Well… Then we came back to the village in Smolensk region, although we knew that nothing was left over there. There remained a small shed and a house, where we stayed. There lived my best friend Yermakova Yevdokiya. Later we received a letter from Kherson, that aunt Mania (my father’s cousin, she was literate, she was a milkmaid in the collective farm) learned, that Zina and me stayed alive (mom was still alive as well). She gave us the address, so that we could go there. We travelled from Smolensk station “Drohobush” to “Apostolov” for eleven days.

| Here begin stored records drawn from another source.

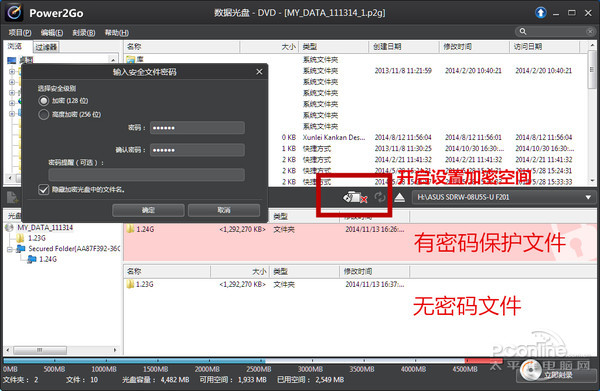Image resolution: width=600 pixels, height=391 pixels.
Task: Open the 帮助(H) menu
Action: coord(117,33)
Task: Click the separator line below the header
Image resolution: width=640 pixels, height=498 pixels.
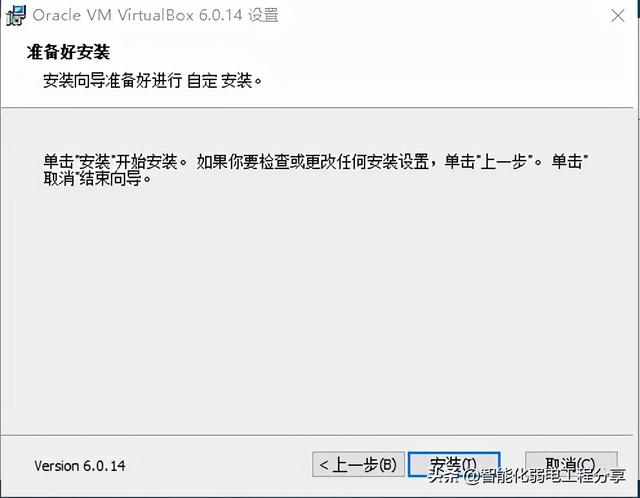Action: tap(317, 108)
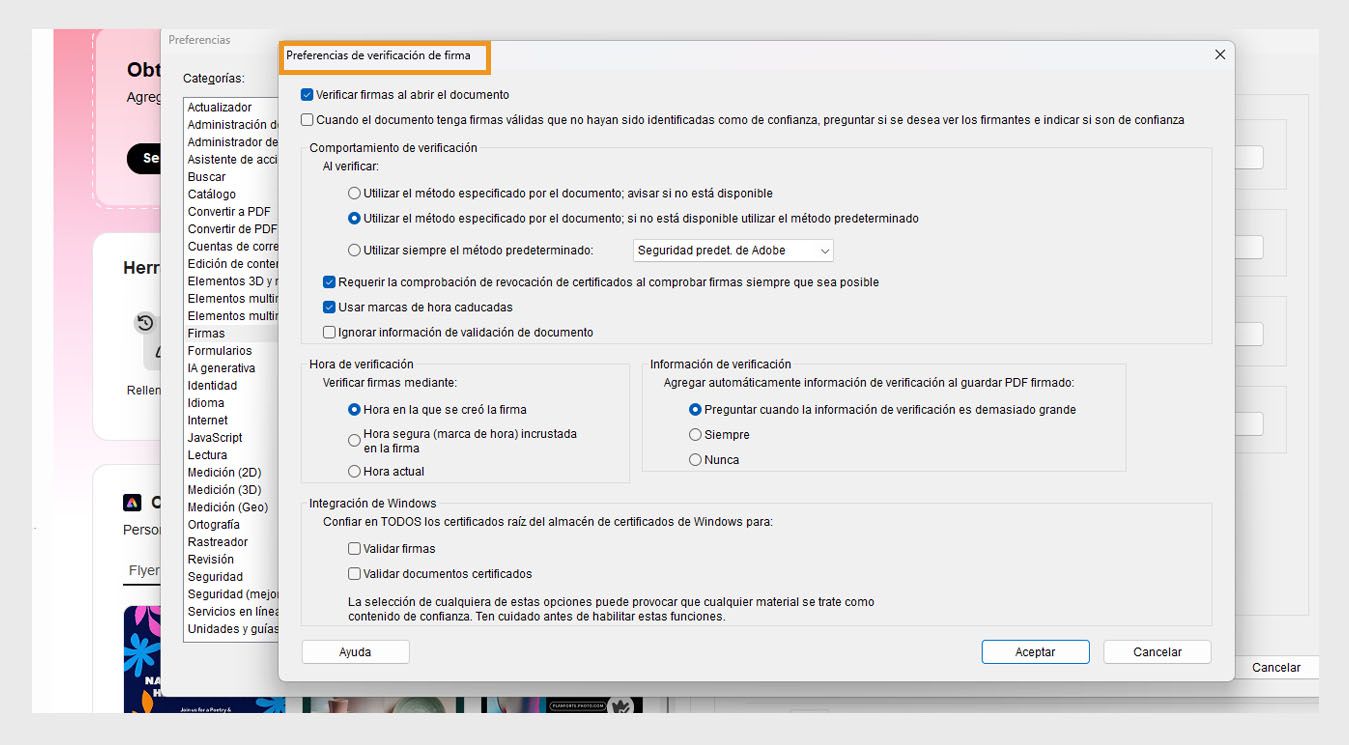This screenshot has width=1349, height=745.
Task: Choose 'Siempre' for adding verification information
Action: click(x=695, y=434)
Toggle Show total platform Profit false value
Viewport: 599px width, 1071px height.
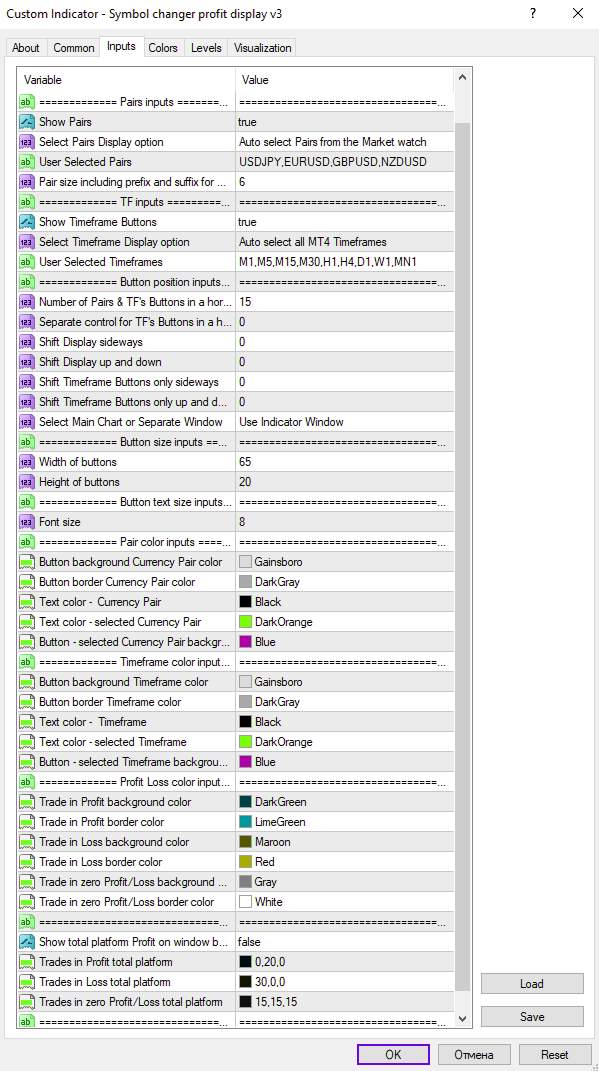pos(344,942)
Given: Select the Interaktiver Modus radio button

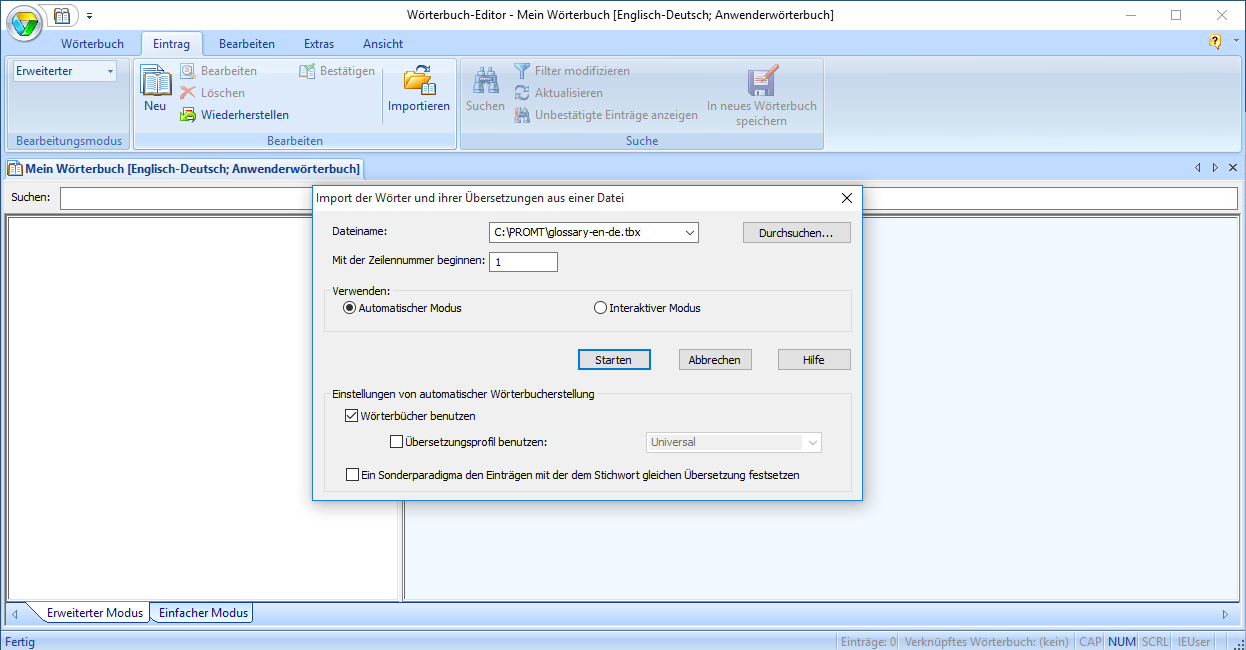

It was a Victory Day. A small amount of us gathered in the village, because there were not so many inhabitants there altogether. A teacher held a speech. She told, “The war will end, we’ll heal our wounds, and the life will become well again!” It was true, for ex. the factories were rebuilt.
This is my husband Hryhoriy Zubanenko, born 1925. I always cry that the war has taken my childhood away from me. But he told me his story about the time he spent at the concentration camp. He was already thrown out, as if he were a dead one. There was a man whose surname was Shcherbyna. He came from his village. He noticed my husband still moving, being alive. He took him back to the plank beds, and rescued him in this way.
The two men worked in the same place. Germans would give him the work and let him make a grenade or something else. One of the Germans, the headman, saw him sitting, so skinny and exhausted. He would come up to him calling him “Tego” instead of “Grisha”. He would look at him and give him a piece of bread with margarine. And he would hush me not to tell anyone about it. They were in a concentration camp with his cousin from Kryvyi Rih. Americans liberated them. They brought big boxes with bread and sausages. Everyone made for the meal, and that’s it, they overate after hunger and died. So his sister told him: “Don’t eat, please!” For two days long she would give him just some water and a piece of bread daily, till the organism got accustomed to it. Then he was drafted into the military.



The interviews are given in the original language or a transliteration of it with preservation of national, regional and individual speech peculiarities.